FFGR Japan · Japan
Kobe
Wagyū beef, sake & Kitano-cho
Die Grosse Erzählung
Kobe hat sich stets der Welt zugewandt. Gehalten zwischen den Rokkō-Bergen und der Seto Inland Sea, öffnete die Stadt 1868 ihren Hafen, und die Kaufmannsvillen von Kitano-chō klettern noch immer in bonbonfarbenen viktorianischen Reihen den Hang hinauf. Das Ergebnis ist eine Stadt von ungewöhnlicher Anmut — Jazz, der die Tor Road entlangweht, Sake-Brauereien in Nada, der Nachtblick vom Mount Rokkō, der sich unten ausbreitet wie Glut. Hinter dem Bergkamm liegt Arima Onsen, eine der ältesten heißen Quellen Japans, deren goldene und silberne Wasser seit der Antike gepriesen werden. Und es gibt, selbstverständlich, das Rindfleisch: marmoriert, rar und mit gebührender Zeremonie serviert statt mit Fanfaren.
Von Tokyo aus erreicht der Nozomi Shinkansen Shin-Kōbe in rund zwei Stunden und fünfundvierzig Minuten und gleitet unterwegs am Mount Fuji vorüber; Ihr FFGR-Chauffeur erwartet Sie am Bahnhofsausgang, weiß behandschuht, um Ihre Koffer entgegenzunehmen. Wer sich bereits in Kansai aufhält, findet Kobe kaum dreißig Minuten von Osaka entfernt über den Hanshin Expressway, der Lexus LM still die Uferlinie entlanggleitend. Für einen volleren Tag empfehlen wir die Küstenstraße mit einer Rast bei Maiko, wo die große Akashi Kaikyō Bridge über die Meerenge hinausschreitet. Der Wagen bleibt während Ihres gesamten Aufenthalts bei Ihnen — Arima, die Brauereien von Nada und der Berggipfel liegen alle in gelassener Reichweite.

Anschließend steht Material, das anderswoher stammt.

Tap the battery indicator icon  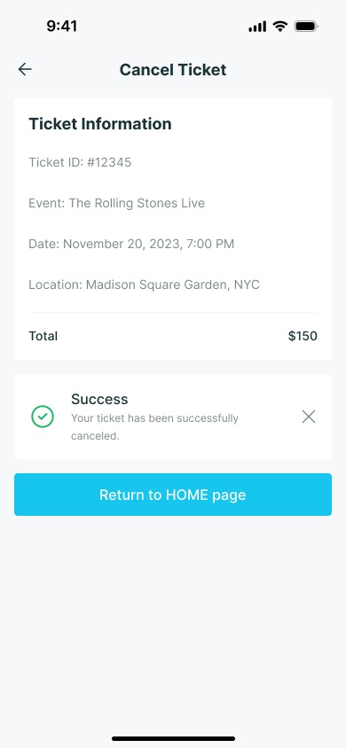point(306,27)
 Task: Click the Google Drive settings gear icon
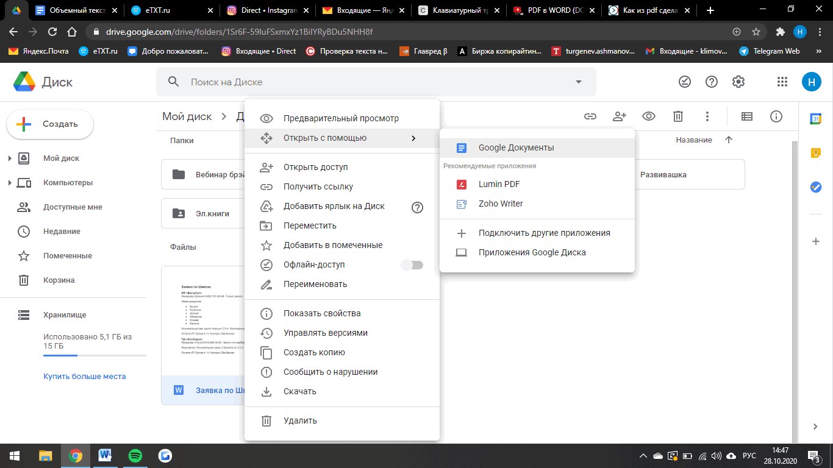pos(738,82)
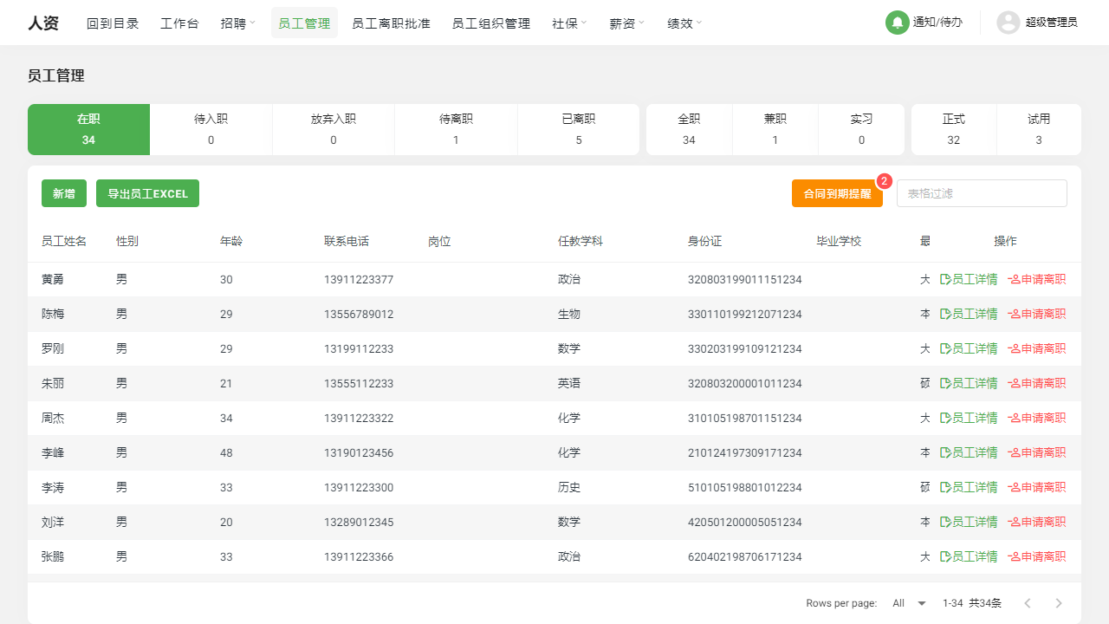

Speisen Sie im Misono, wo das Teppanyaki 1945 geboren wurde, oder vertrauen Sie den Abend einem der diskreten Kappō-Tresen von Kitano an. Übernachten Sie in der Stadt — oder besser jenseits des Berges in Arima Onsen, wo Tocen Goshobo, ein Ryokan von echter Altehrwürdigkeit, seine Kinsen-Bäder in den Farben von Rost und Bernstein hält. Der Frühling bringt die Kirschblüte an den nahen Shukugawa-Fluss; der November setzt die Hänge des Rokkō in Flammen; im tiefsten Winter durchzieht die Kobe Luminarie die alte Niederlassung mit Licht. Beschließen Sie, gleich welcher Jahreszeit, einen Abend an der Bergstation der Nunobiki Herb Gardens, den Hafen glitzernd zu Füßen. Kobe erhebt seine Stimme nicht. Wir ebenso wenig.